Reproduce each of the entries below verbatim, line by line, and leave the pictures out of your copy.

_Records provided_.
* * * * * * *
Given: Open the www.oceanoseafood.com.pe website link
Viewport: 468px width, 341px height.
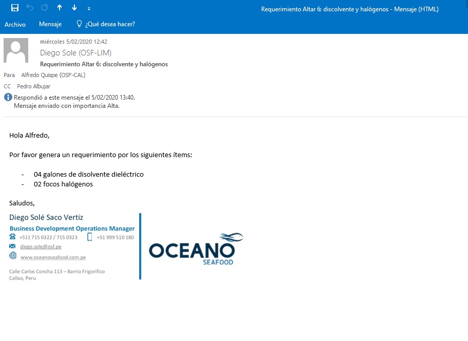Looking at the screenshot, I should pyautogui.click(x=53, y=257).
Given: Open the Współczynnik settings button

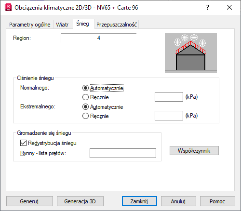Looking at the screenshot, I should (194, 151).
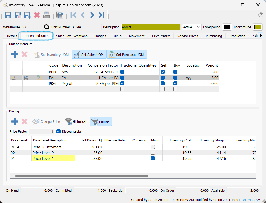Uncheck Sell checkbox for BOX unit
The width and height of the screenshot is (266, 203).
pyautogui.click(x=163, y=72)
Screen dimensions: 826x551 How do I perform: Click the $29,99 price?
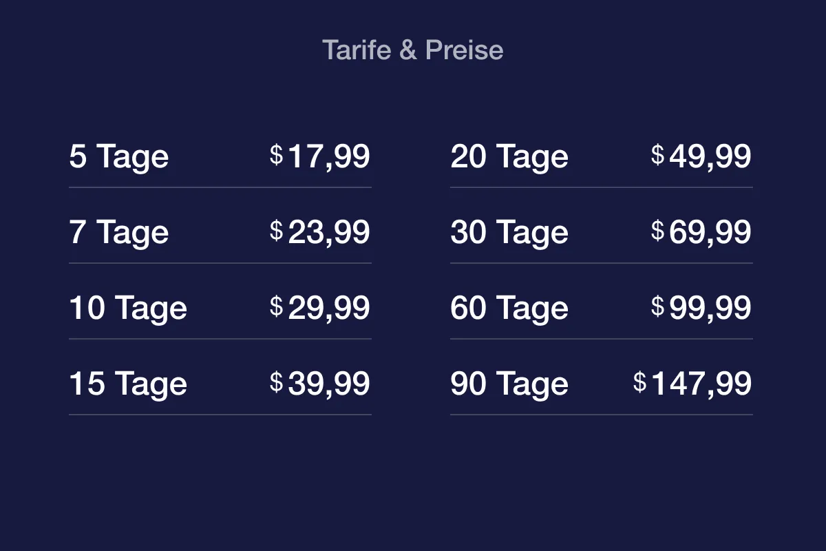(x=320, y=308)
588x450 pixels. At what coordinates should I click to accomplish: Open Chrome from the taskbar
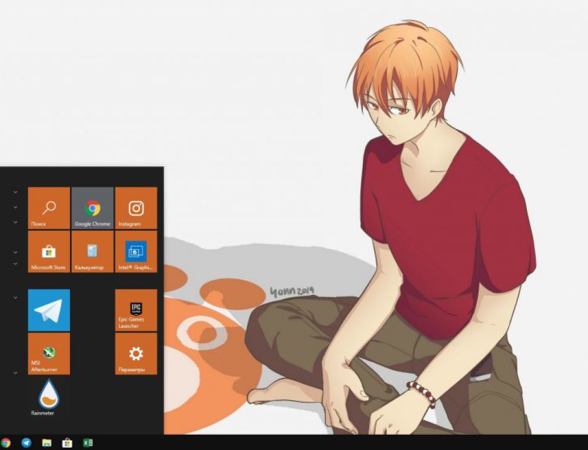(x=5, y=442)
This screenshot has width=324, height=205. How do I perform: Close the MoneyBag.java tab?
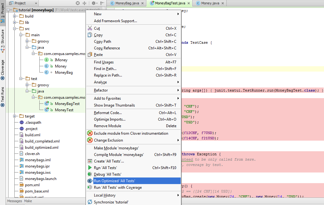click(142, 3)
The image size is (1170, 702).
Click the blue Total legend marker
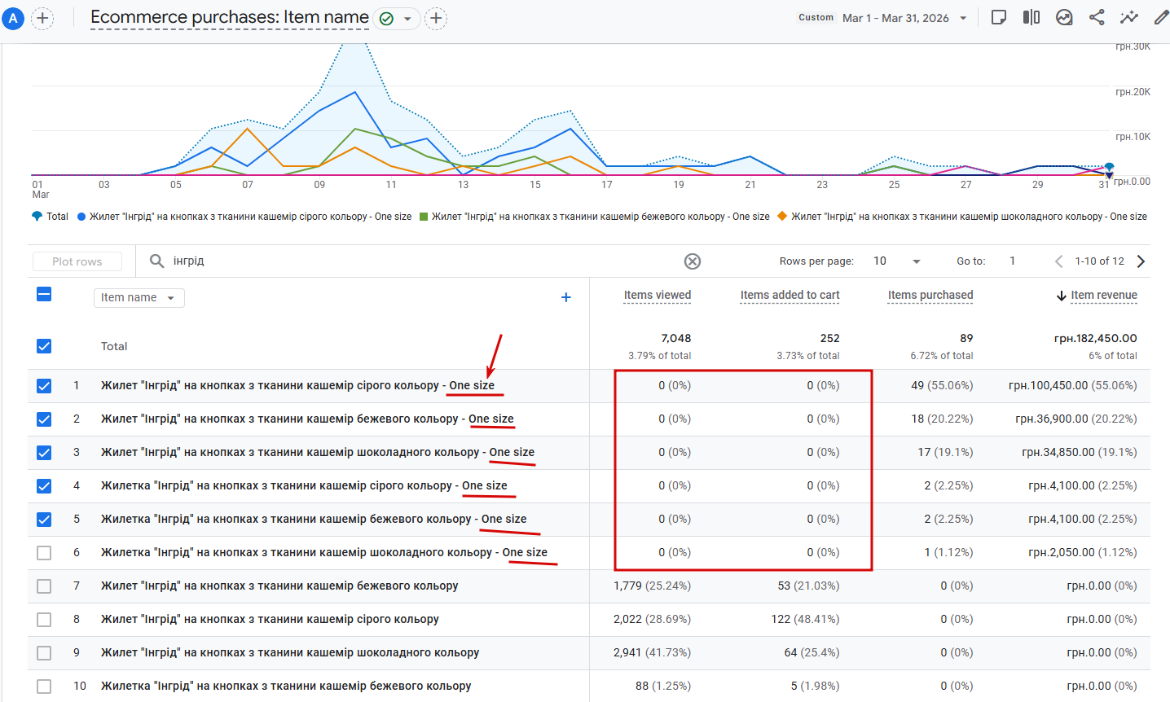37,217
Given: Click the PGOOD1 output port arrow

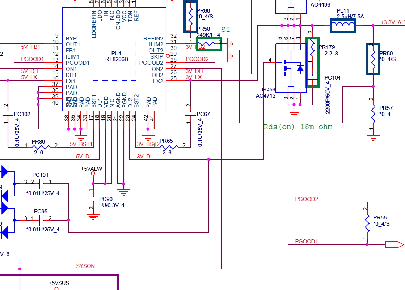Looking at the screenshot, I should click(394, 245).
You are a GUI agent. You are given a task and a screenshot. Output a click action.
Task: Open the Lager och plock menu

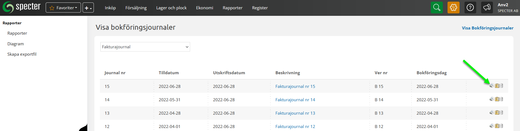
* * * * * * *
_Final result_.
Given: Open the www.oceanoseafood.com.pe website link
Viewport: 468px width, 341px height.
Looking at the screenshot, I should pyautogui.click(x=53, y=257).
Given: Open the Współczynnik settings button

Looking at the screenshot, I should (194, 151).
Uncheck Sell checkbox for BOX unit
The width and height of the screenshot is (266, 203).
pyautogui.click(x=163, y=72)
Screen dimensions: 826x551 How do I perform: Click the $29,99 price?
(x=320, y=308)
588x450 pixels. At what coordinates should I click to accomplish: Open Chrome from the taskbar
(x=5, y=442)
This screenshot has width=324, height=205. How do I perform: Close the MoneyBag.java tab?
click(142, 3)
The image size is (1170, 702).
Click the blue Total legend marker
37,217
Given: Click the PGOOD1 output port arrow

Looking at the screenshot, I should click(394, 245).
You are a GUI agent. You are given a task and a screenshot. Output a click action.
Task: Open the Lager och plock menu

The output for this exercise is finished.